Viewed holistically, the Tiger was hardly a magical weapon. The balance of its strengths and weaknesses favored localized, defensive operations. Not the worst thing in the world for an army largely on the defensive when the Tiger arrived on the battlefield. But it was hardly going to alter the strategic calculus for Germany. In fact, there’s an argument to be made that German industry should have abandoned Tiger production to concentrate on churning out Panzer IV tanks and StuG III assault guns. (Thankfully, for all our sakes, it did not)
Likewise with investment strategies, the tradeoffs between certain fundamental factors must be weighed in determining which strategies to pursue:
Alpha generation is typically inversely related to liquidity and capacity. The more liquid and higher capacity a strategy, the less likely it is to consistently deliver significant alpha. Smaller, less liquid strategies may be able to generate more alpha, but can’t support large asset bases. Investment allocations, like military doctrine, should be designed to suit the resources and capabilities at hand.
If I’m allocating capital, one of the first things I should do is evaluate my strategy in the context of these three factors.
First, do I even need to pursue alpha?
If so, am I willing and able to accept the liquidity constraints that may be necessary to generate that alpha?
If so, does my strategy for capturing alpha have enough capacity for an allocation to meaningfully impact my overall portfolio?
In many cases, the answer to all three of those questions should be a resounding “no.”

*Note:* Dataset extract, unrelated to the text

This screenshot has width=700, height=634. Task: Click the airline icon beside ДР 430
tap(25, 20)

And that’s okay! Not everyone should be concerned with capturing alpha. For many of us, simply harvesting beta(s) through liquid, high-capacity strategies should get the job done over time. Identifying strategies and investment organizations capable of sustainable alpha generation ex ante is extremely difficult. And even if we can correctly identify those strategies and investment organizations, we must have enough faith to stick with them through the inevitable rough patches. These are not trivial challenges.

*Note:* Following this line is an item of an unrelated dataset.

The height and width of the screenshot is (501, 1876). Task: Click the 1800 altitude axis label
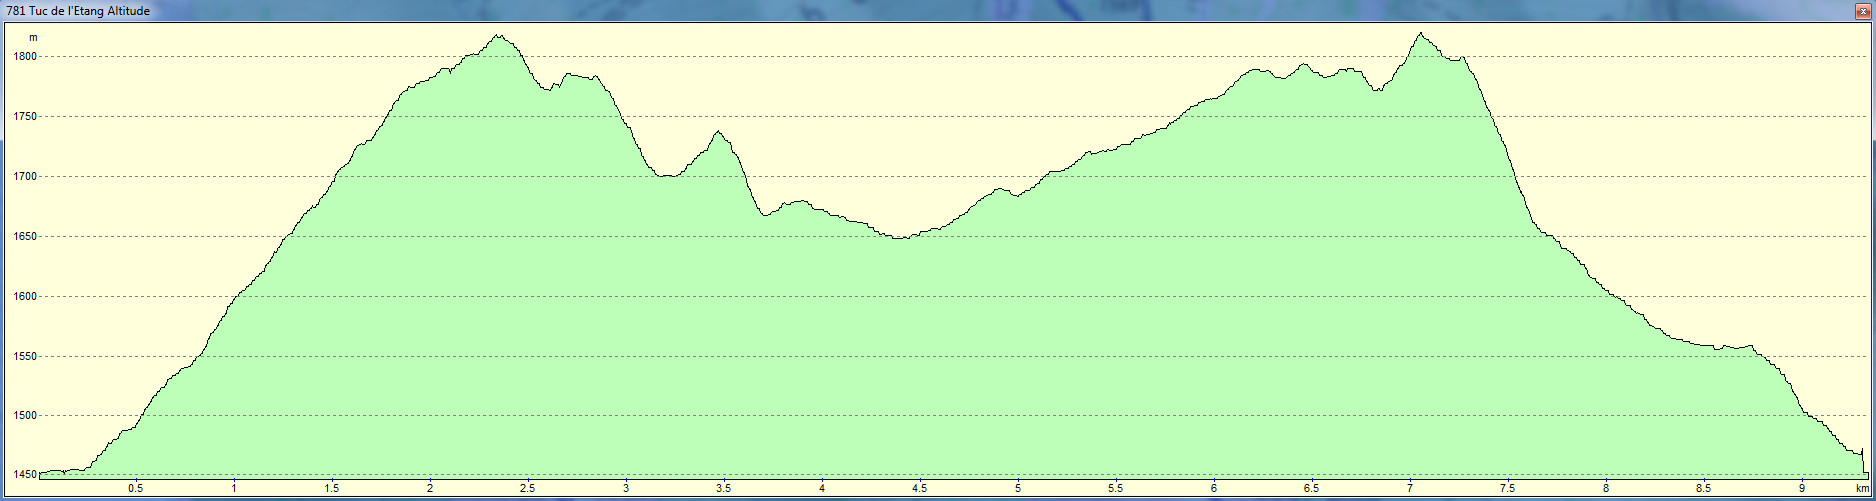point(25,57)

But even more importantly, in a diversified portfolio it’s unlikely you’ll deploy a single strategy so powerful and reliable, and in such size, that it completely alters your strategic calculus. In general, we ought to spend more time reflecting on the strategic tradeoffs facing our portfolios, and less time scouring the earth for Wunderwaffen.
“Nowhere left to go,” Barlow murmured sadly. His dark eyes bubbled with infernal mirth. “Sad to see a man’s faith fail. Ah, well…”
The cross trembled in Callahan’s hands and suddenly the last of its light vanished. It was only a piece of plaster that his mother had bought in a Dublin souvenir shop, probably at a scalper’s price. The power it had sent ramming up his arm, enough power to smash down walls and shatter stone, was gone. The muscles remembered the thrumming but could not duplicate it.
[…] And the next sound would haunt him for the rest of his life: two dry snaps as Barlow broke the arms of the cross, and a meaningless thump as he threw it on the floor.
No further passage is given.